С этим я согласился и, помолчав, высказал пожелание, чтобы и он последовал моему примеру.
– Вы думаете, я этого не делаю? – смущенно спросил он, а затем пробормотал о том, что раньше ему нужно себя показать.
Лицо его просветлело, и он громко заявил, что у меня не будет случая раскаиваться в том доверии, какое… какое…
– Не обольщайтесь, – перебил я. – Не в вашей власти заставить меня в чем-либо раскаиваться.
Сожалеть я не мог, а если бы и мог, то это – мое личное дело; с другой стороны, я бы хотел, чтобы он понял: этот замысел – этот опыт – дело его рук, он – и только он – будет нести ответственность.
– Как! Да ведь это как раз то самое, чего я… – забормотал он.
Я попросил его не глупить, а у него вид был недоуменный. Он стоял на пути к тому, чтобы сделать жизнь для себя невыносимой.
#9632;
– Вы так думаете? – спросил он взволнованно, а через се кунду доверчиво прибавил: – Но ведь я пробивался вперед. Разве нет?
Нельзя было на него сердиться. Я невольно улыбнулся и сказал ему, что в прошлом идущие таким путем люди уходили в пустыню отшельниками.
– К черту отшельников! – воскликнул он с подъемом. Конечно, против пустыни он не возражал.
– Рад это слышать, – сказал я. Ведь именно в пустыню он и отправлялся. Я рискнул пообещать, что там жизнь не покажется ему скучной.
– Конечно, конечно, – подтвердил он рассудительно.
– Вы проявили желание, – продолжал я неумолимо, – уйти и закрыть за собой дверь.

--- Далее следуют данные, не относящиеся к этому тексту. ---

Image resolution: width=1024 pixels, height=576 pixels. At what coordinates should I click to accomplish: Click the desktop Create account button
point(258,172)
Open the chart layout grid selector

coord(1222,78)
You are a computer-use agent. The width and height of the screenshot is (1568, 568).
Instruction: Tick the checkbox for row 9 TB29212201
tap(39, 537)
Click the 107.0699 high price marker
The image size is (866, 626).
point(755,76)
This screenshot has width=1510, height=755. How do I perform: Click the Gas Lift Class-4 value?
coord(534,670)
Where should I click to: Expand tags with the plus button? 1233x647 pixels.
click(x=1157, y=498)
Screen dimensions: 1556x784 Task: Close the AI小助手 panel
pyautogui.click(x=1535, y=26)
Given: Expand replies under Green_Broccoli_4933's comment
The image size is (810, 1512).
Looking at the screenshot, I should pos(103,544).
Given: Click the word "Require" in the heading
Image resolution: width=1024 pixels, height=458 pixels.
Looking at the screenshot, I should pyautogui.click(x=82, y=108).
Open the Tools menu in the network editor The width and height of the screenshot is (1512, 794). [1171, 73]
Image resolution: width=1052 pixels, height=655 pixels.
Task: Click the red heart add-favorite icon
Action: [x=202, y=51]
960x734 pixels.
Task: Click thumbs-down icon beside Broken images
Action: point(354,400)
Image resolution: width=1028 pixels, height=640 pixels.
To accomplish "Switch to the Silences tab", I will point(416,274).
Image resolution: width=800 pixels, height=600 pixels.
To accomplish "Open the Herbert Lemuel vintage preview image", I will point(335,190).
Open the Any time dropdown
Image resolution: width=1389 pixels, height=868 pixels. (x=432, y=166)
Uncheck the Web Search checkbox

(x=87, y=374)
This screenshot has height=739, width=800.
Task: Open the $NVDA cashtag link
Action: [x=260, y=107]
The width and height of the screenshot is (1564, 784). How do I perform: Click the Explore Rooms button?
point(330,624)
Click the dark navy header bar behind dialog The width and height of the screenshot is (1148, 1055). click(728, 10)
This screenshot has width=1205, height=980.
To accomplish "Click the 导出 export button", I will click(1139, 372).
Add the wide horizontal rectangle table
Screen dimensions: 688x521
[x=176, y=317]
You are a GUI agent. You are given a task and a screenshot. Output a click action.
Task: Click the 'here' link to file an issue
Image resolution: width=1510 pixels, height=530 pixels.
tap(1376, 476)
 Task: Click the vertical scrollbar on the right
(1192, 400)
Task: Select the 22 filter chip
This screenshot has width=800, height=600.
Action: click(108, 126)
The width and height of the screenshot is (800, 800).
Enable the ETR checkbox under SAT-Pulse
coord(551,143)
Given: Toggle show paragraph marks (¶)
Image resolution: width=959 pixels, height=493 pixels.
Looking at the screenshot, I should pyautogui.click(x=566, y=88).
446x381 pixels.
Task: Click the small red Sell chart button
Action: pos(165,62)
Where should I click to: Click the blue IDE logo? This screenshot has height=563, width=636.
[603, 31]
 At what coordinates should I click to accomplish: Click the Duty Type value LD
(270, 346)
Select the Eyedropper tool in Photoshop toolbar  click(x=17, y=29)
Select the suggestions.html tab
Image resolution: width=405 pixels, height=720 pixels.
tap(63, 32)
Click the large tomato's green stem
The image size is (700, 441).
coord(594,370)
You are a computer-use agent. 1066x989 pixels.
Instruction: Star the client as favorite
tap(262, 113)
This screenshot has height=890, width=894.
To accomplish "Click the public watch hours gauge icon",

– Разве? – перебил он угрюмо, и мрачное настроение, казалось, сошло на него, как тень проходящего облака. В конце концов он умел быть очень выразительным. – Разве? – повторил он горько. – Не можете же вы сказать, что я поднимал из – за этого шум. И терпеть я мог… Только, черт возьми, вы показываете мне дверь…
– Ну, и хорошо. Отправляйтесь туда, – сказал я.
Я мог дать ему торжественное обещание, что дверь за ним закроется плотно. О его судьбе, какой бы она ни была, знать не будут, ибо эта страна, несмотря на переживаемый ею период гонения, считалась недостаточно созревшей для вмешательства в ее дела. Попади он туда, и для внешнего мира он словно перестанет существовать. Ему придется стоять на собственных ногах, и вдобавок он должен сначала найти опору для ног.
– Перестать существовать – вот именно! – прошептал он, впиваясь в мое лицо.
Если он обдумал условия, закончил я, ему следует взять первый попавшийся гхарри и ехать к Штейну за последними инструкциями. Он метнулся из комнаты прежде, чем я кончил говорить.